▶ _Assignment_: In the material below, lay out the stretch from the line containing "The image size" through the end as a numbered list, omitting blank lines and leaving the pictures out.

▶ _Supplied entries_:

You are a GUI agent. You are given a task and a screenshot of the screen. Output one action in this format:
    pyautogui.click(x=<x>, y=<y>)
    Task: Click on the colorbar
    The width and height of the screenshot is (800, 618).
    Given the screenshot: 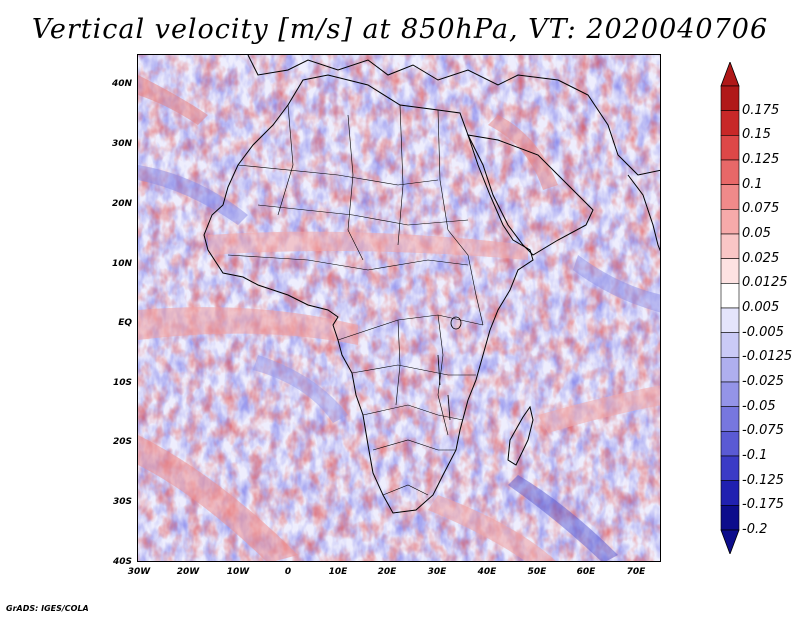 What is the action you would take?
    pyautogui.click(x=730, y=308)
    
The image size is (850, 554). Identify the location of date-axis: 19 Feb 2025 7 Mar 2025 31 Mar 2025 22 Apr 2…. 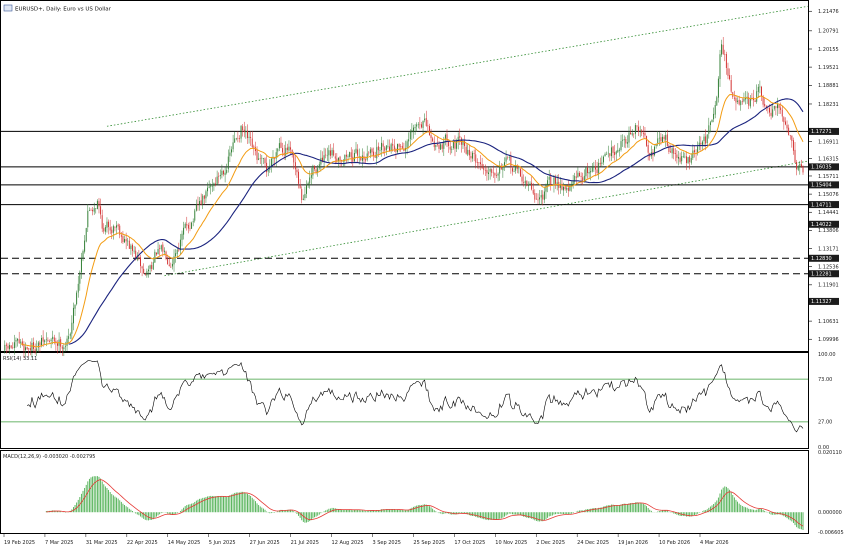
(366, 540).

▶ _Response_:
1. The image size is (850, 554). Identify the location of date-axis: 19 Feb 2025 7 Mar 2025 31 Mar 2025 22 Apr 2…. 
2. (366, 540).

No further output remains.